If you have spent any time food shopping here, the broad shape of this will be familiar. Bulgarians have long learned to squint at the back of a pack of "sirene" or "butter" for the words that mean vegetable fat, and the gap between what a wrapper promises and what is inside it is an old national sport. What makes this case sting is the label the fraudsters chose to hide behind.
The cruel irony of the label
Deutsche Markenbutter is not a made-up name. It is a genuine German quality seal, roughly "German branded butter", and in Germany it sits at the top of the tree. To carry it, butter must be at least 82% milk fat, made in approved dairies, and checked every month by official inspectors on everything from taste and texture to water content. It is, in other words, one of the most tightly policed butter marks in Europe.
So the shopper reaching for this pack was not chasing a bargain. They were paying for the reassurance of a premium German standard, and getting a block that was almost entirely palm oil and pork fat. That is the part the headline figure misses: the fraud worked precisely because the label was one most people would never think to doubt.

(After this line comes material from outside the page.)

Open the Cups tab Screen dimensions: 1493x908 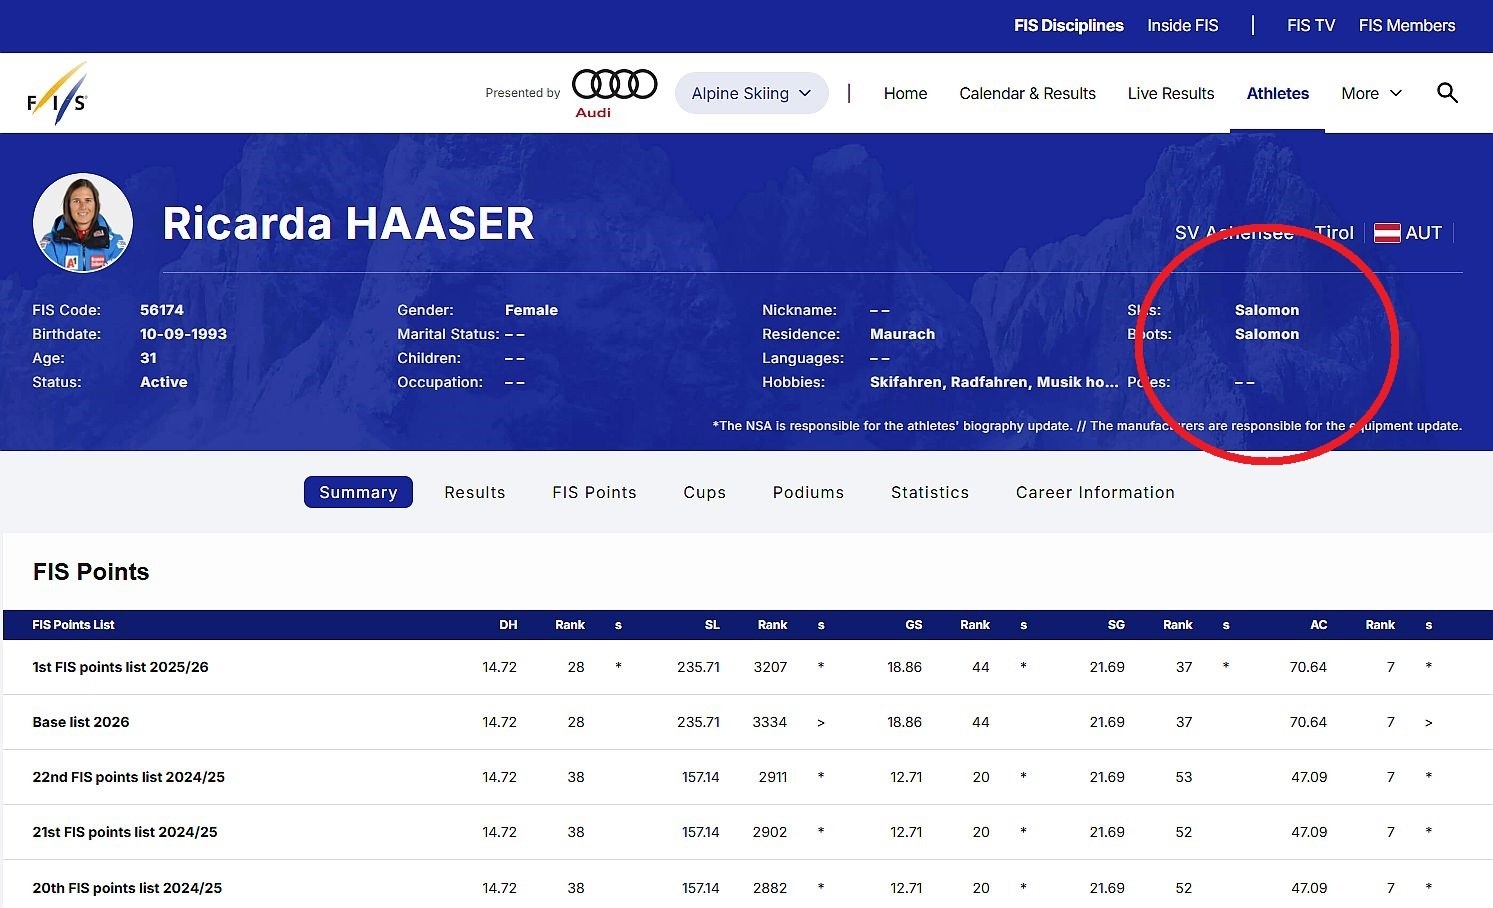704,492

Lard in the butter: a problem the wire skipped
Buried in the list of substitute fats is one word that deserves its own line: lard. A product sold as butter that actually contains pork fat is not just mislabelled, it is a genuine problem for anyone who avoids pork on religious or ethical grounds. For Muslim and Jewish shoppers, and for vegetarians who would never knowingly buy lard, an undeclared animal fat in something labelled dairy butter is exactly the kind of substitution that consumer law exists to stop. The source named the lard but did not draw out who it actually affects.
How much got through, and for how long
The BFSA was honest that it could not put a precise figure on how much was sold before the investigation began, and that paperwork on the product's origin and distribution was missing. Separate reporting by the Bulgarian outlet Capital filled in some of that gap: it put the fraud at roughly a year and four months in operation, with at least 77,000 packages reaching consumers, distributed by a company it named as Class Food, with a second firm, Alpha SD, said to lack proper documentation and to have used inconsistent batch numbers.
Investigators suspect old packaging or labels from a previous producer were reused to mislead buyers. Missing paperwork, recycled labels, a referral to the prosecutor: this reads less like a one-off labelling slip and more like a deliberate, sustained operation. The reassuring half of the BFSA's message is that the rest of the brand checked out. Stoeva said every other batch and size tested contained genuine milk fat and met the rules, and that no similar problems had turned up in other dairy products.
What this means for British expats
The practical bottom line is calmer than the headline. The fake butter has been withdrawn and destroyed, so it should not be on shelves now, and the agency said short-term consumption poses no immediate danger, though it warned that prolonged intake of such products could be harmful, particularly for people with cardiovascular conditions. Our health guide covers finding English-speaking medical help if you are ever worried about something you have eaten.
The harder lesson is about trust. The BFSA itself admitted you are unlikely to spot this kind of swap by eye: the giveaways are texture and taste, because vegetable-fat blocks melt faster and soften more easily than real butter. The surest defence is the dull one, reading the ingredients list rather than the front of the pack, whether you shop at the supermarket or the local pazar. And if you do believe you have been sold something falsely labelled, the consumer-protection commission (KZP) is the body that takes the complaint, as set out in our money and consumer rights guide.
None of this should put anyone off Bulgarian dairy, which at its genuine best is very good. It is a reminder that the country's food-safety system mostly works after the fact, catching the fraud and destroying the stock, rather than before the pack reaches your trolley.